I found cutting out nuts to actually be one of the more effective ways of losing weight. I previously snacked on nuts way too much throughout the day, which ended up being as many calories in aggregate as some of my meals. That oil+salt combo is addictive, at least for me.


Not entirely true. High protein diets allow you to eat more calories because the thermal effect of digesting protein results in a loss of 25% calories (of protein).


Yep. But even though almonds are ~20% protein, they are also ~50% fat. It's not the best protein source by a long shot.

While the TEF of protein does reduce it's net caloric contribution by about 25%, that doesn't matter if you eat in excess of TDEE, which will result in weight gain regardless of the kind of foods eaten. Upping protein to reduce hunger works really well, but there are better foods than almonds to do this (cottage cheese, meat, fish, whey protein, etc).


Absolutely, but I wasn't talking about TDEE.


Almonds are probably the most satiating food that I know. I eat a few of them and I am satiated for hours.


What is a paleotard? Genuinely interested.


It's just a term one of the nutrition experts I follow, Alan Aragon has used to describe people who blindly follow the paleo diet. Not that paleo is all bad, but there a lot of people who get it very wrong.


There's a little more to it than that. When you're in a ketonic state your body burns stored fat rather than carbs. [1]

For example for me, normally on a 2 hour bike ride (@ ~120bpm) I would need to drink ~2.5 bottles of glucose drink to keep my blood sugar levels high enough. When I'm on a keto diet I'll only need 0.5 bottles of glucose drink during the ride to stave off the knock. [2]

[1] http://en.wikipedia.org/wiki/Ketosis [2] http://en.wikipedia.org/wiki/Hit_the_wall


I'm surprised you need to eat anything at all on a short ride like that, at such a low BPM, and certainly nothing like 2.5 bottles of glucose! Just water to avoid dehydration should be enough.

I doubt the diet has anything to do with it. (In this case anyhow... certainly nutrition is critical for harder efforts).


A short bike ride that burns about 1250 kcal, which is another 50% on top of my normal daily requirements. So not that surprising that I'd need to take in 450 kcal really.


Certainly burns calories which you'll need to make up at some point, but it's a fairly short ride and I doubt you'd hit the wall if you didn't eat anything. I'm not saying you shouldn't eat it, everyone's body is different, and if I were in a 2hr race I'd probably be eating gels etc to guarantee maximal energy availability at all times. I just don't think you need it to be able to get round without running into trouble.

Anecdotal reference point: I go out every weekend with 3 friends, we do minimum 3.5 hours riding time in the local mountains, and the most any of us eat is something like a cereal bar and a banana. I can count on the fingers of one hand the amount of times any of us have bonked in the past 5 years...

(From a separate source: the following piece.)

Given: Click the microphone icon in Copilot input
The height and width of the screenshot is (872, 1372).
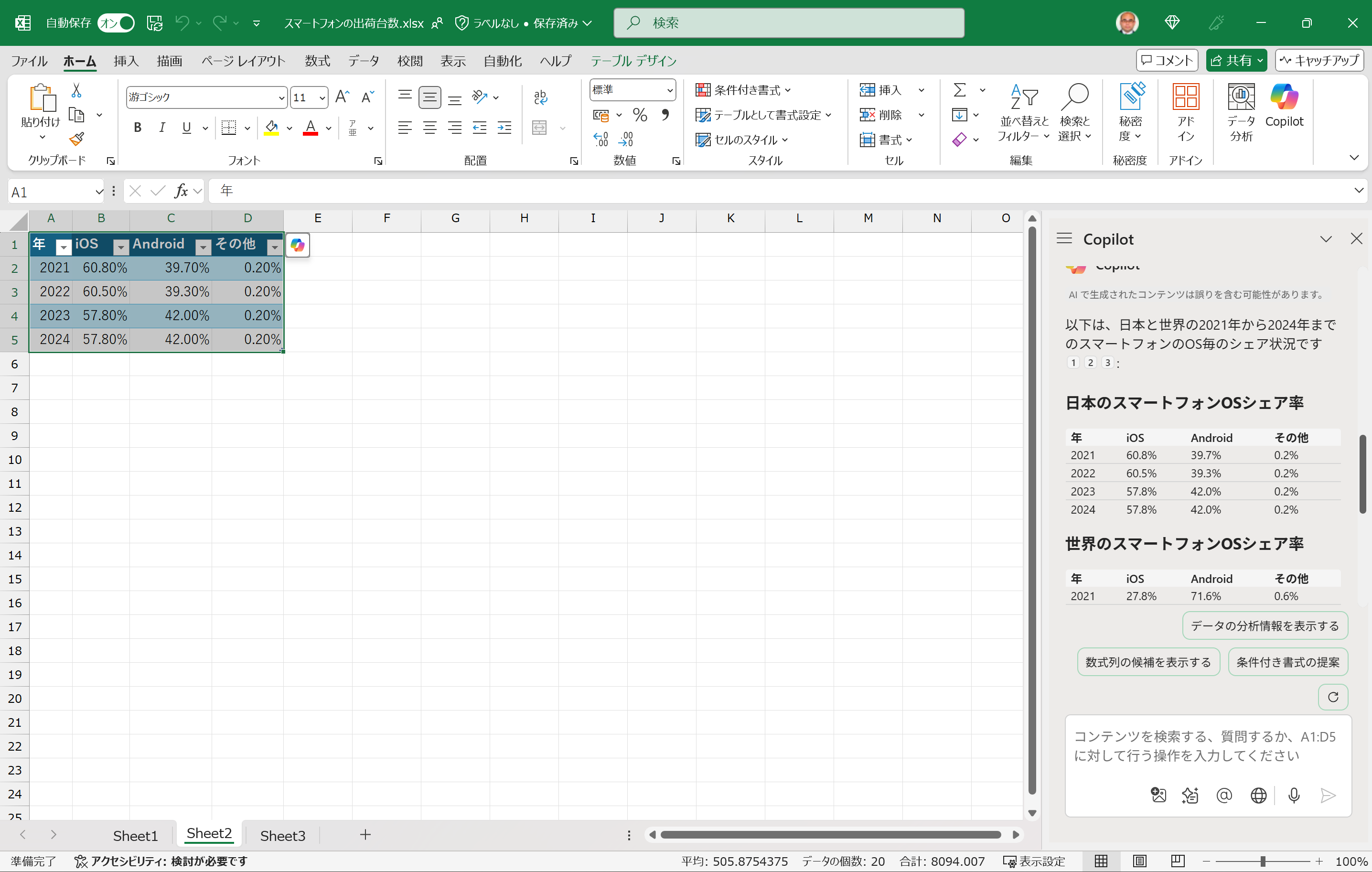Looking at the screenshot, I should pyautogui.click(x=1293, y=795).
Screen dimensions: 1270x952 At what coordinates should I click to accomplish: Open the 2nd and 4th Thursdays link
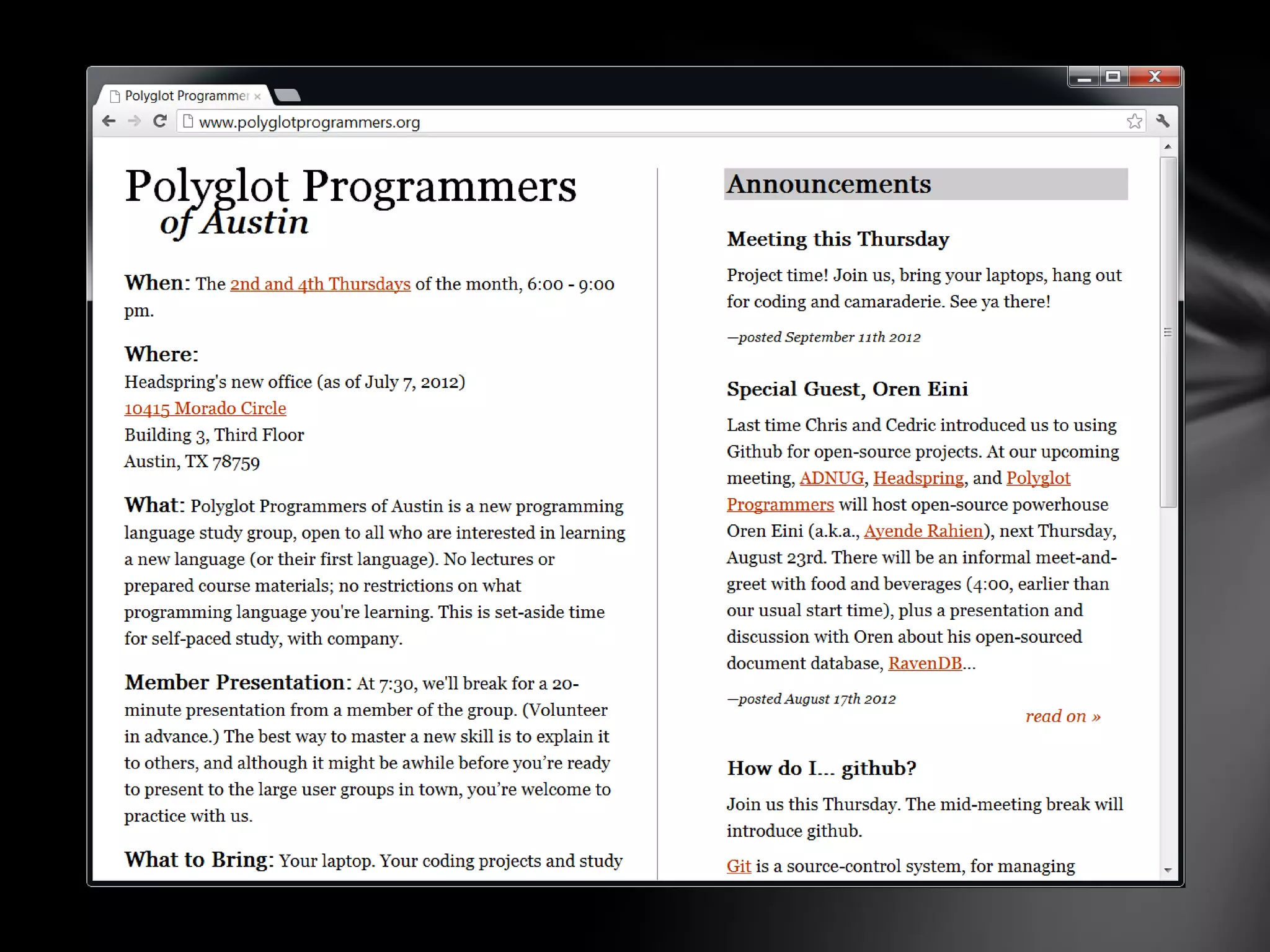click(x=320, y=284)
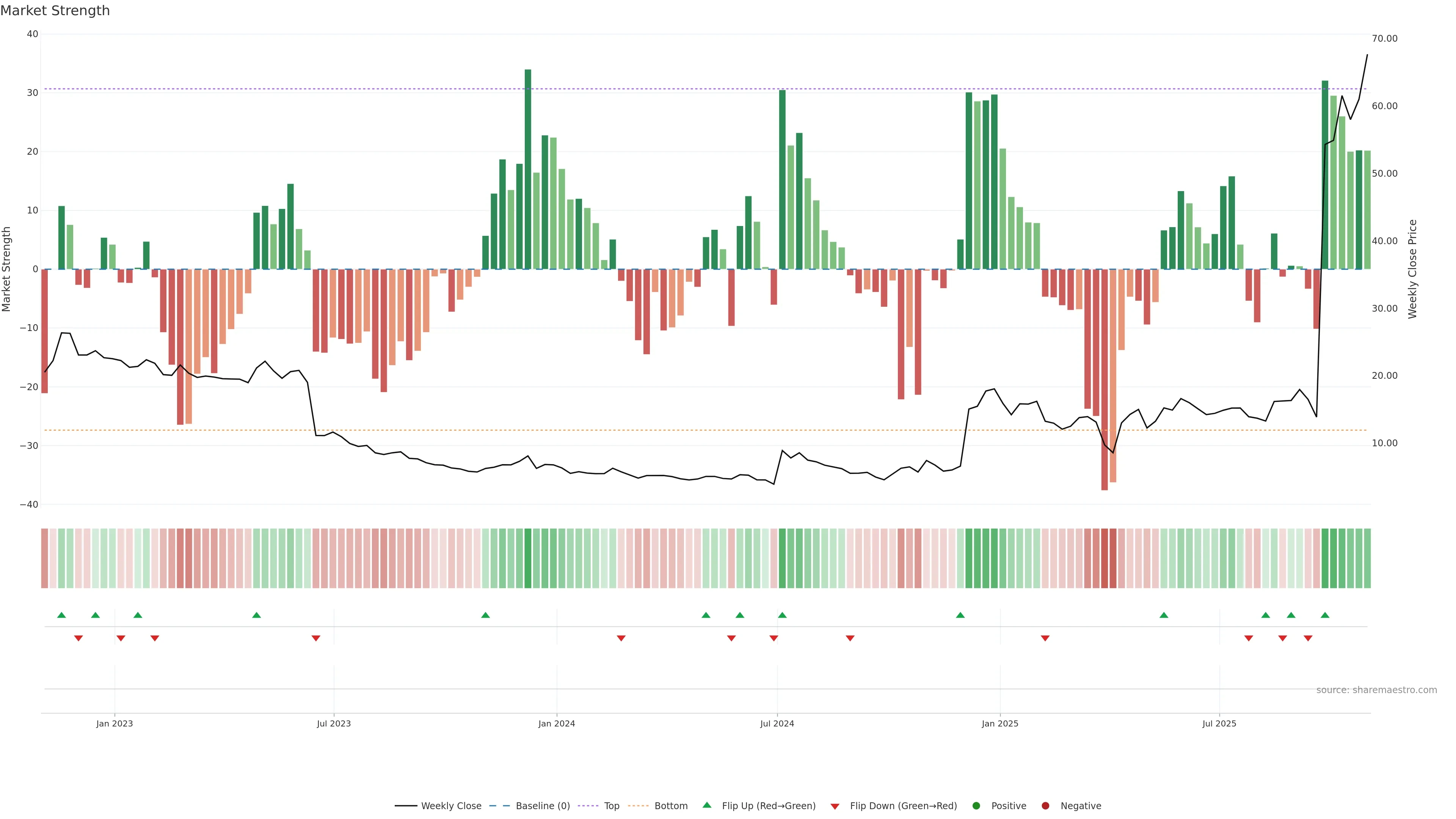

I cycled competitively in my teens, and got a few ok results in my speciality (hill climb) at a national level, but not good enough to want to take it any further. Some of the friends I trained with went pro.

I trained 400 - 500 miles per week, riding anywhere from 10 to 140 miles per session. I'm 40 now and still cycle but just for pleasure and getting around now, slower than I was before but riding centuries is still no problem.

In short, I know exactly what the knock feels like.

I expect you are carb loading either the day before or in the morning before your rides, and that could easily give you enough stored glycogen to see you through a 2 hour ride.

I however was cycling to burn off fat that I'd built up during a few months of strength training, so the last thing I'm going to do is gorge on pasta the night before.